A fines de 2019, la movilización contra la reforma de las jubilaciones reemplazaba a la de los “chalecos amarillos”. ¿Sucederá lo mismo a fines de 2022, tras las huelgas en las refinerías y en ciertos servicios públicos en demanda de aumentos salariales? Los primeros anuncios del gobierno de Emmanuel Macron sugieren medidas que acelerarán el recorte sobre el monto de las pensiones.
“Si queremos preservar el sistema de jubilación por reparto, al cual nuestros conciudadanos están apegados –explicaba Elisabeth Borne ya el 22 de mayo de 2022 (en La Tribune)–, progresivamente habrá que trabajar un poco más de tiempo.” En muchos aspectos, el proyecto anunciado por Emmanuel Macron durante su campaña electoral tiene aires de “déjà vu”. Primer Ministro, expertos o editorialistas, el mismo coro entona la vieja cantinela: “Trabajemos más para salvar nuestras pensiones”. Como en 2010, podría tratarse de postergar la edad de acceso a los derechos; o de una nueva prolongación de los años de aportes, tal como decidieron los gobiernos de Édouard Balladur en 1993, Jean-Pierre Raffarin en 2003 y Jean-Marc Ayrault en 2014; o incluso de una mezcla de ambos.
§
== CONSIGNA 1 ==
Explica en una a tres oraciones por qué, según Elisabeth Borne en el texto sobre la reforma de las jubilaciones, progresivamente habrá que trabajar un poco más de tiempo.
== CONSIGNA 2 ==
Transcribe del texto sobre la reforma de las jubilaciones el tramo que va desde "A fines de 2019, la" hasta "de las pensiones.".
Los registros no son necesarios para este trabajo.

== MATERIAL PROPORCIONADO ==
§
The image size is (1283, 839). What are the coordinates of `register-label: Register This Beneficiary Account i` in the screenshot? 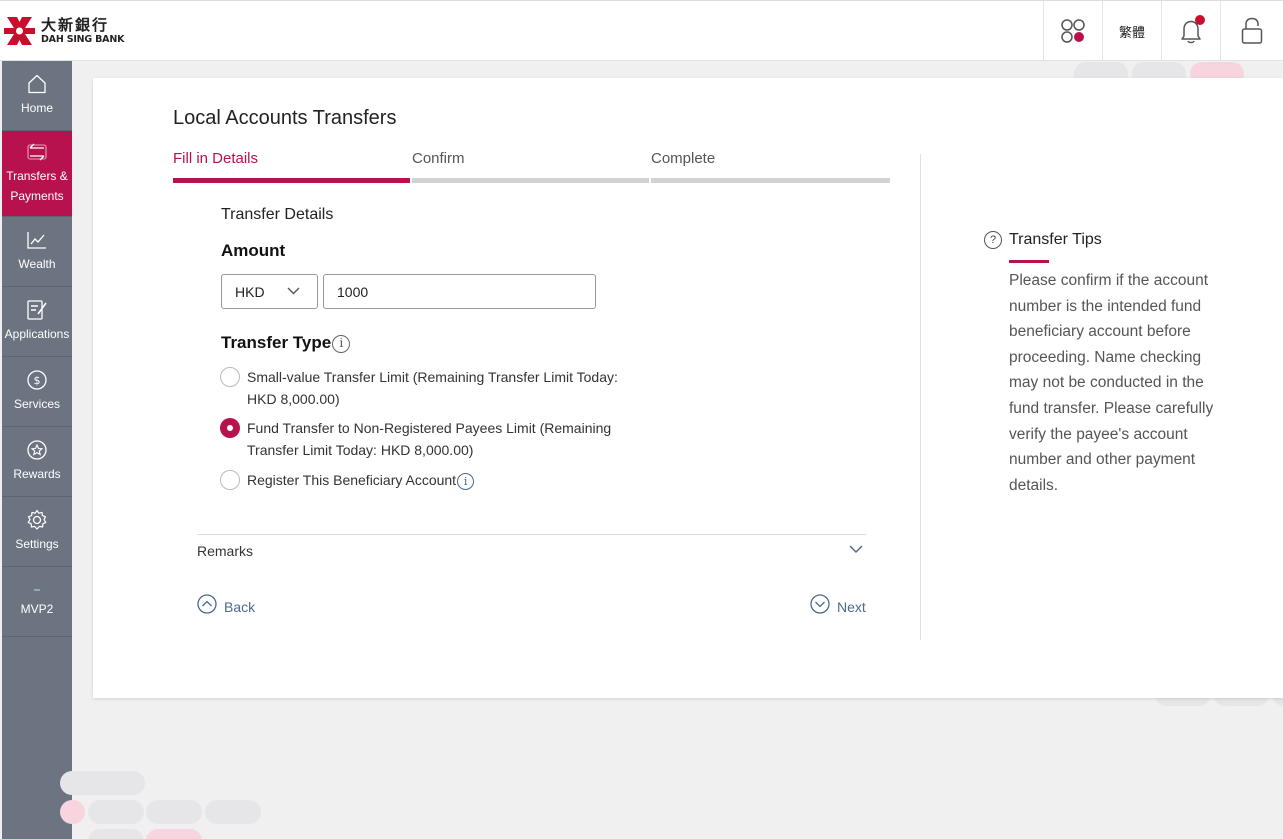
§
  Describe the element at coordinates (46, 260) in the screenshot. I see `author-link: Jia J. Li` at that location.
§
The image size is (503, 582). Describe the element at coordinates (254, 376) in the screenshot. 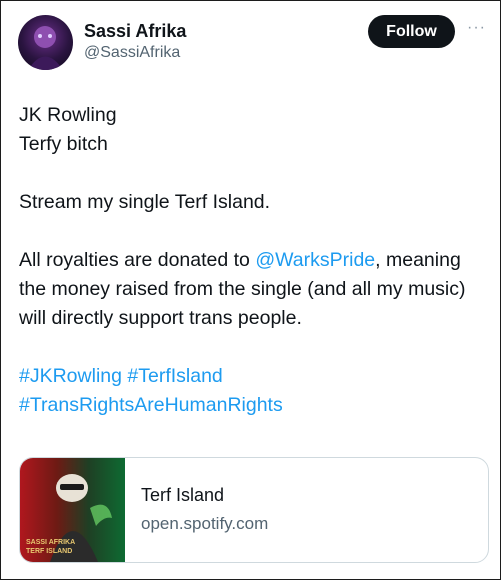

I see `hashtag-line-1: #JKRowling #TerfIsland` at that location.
§
== ESPACIO DE RESPUESTA 1 ==
Según Elisabeth Borne, habrá que trabajar progresivamente un poco más de tiempo para preservar el sistema de jubilación por reparto, al cual los ciudadanos están apegados.

== ESPACIO DE RESPUESTA 2 ==
A fines de 2019, la movilización contra la reforma de las jubilaciones reemplazaba a la de los “chalecos amarillos”. ¿Sucederá lo mismo a fines de 2022, tras las huelgas en las refinerías y en ciertos servicios públicos en demanda de aumentos salariales? Los primeros anuncios del gobierno de Emmanuel Macron sugieren medidas que acelerarán el recorte sobre el monto de las pensiones.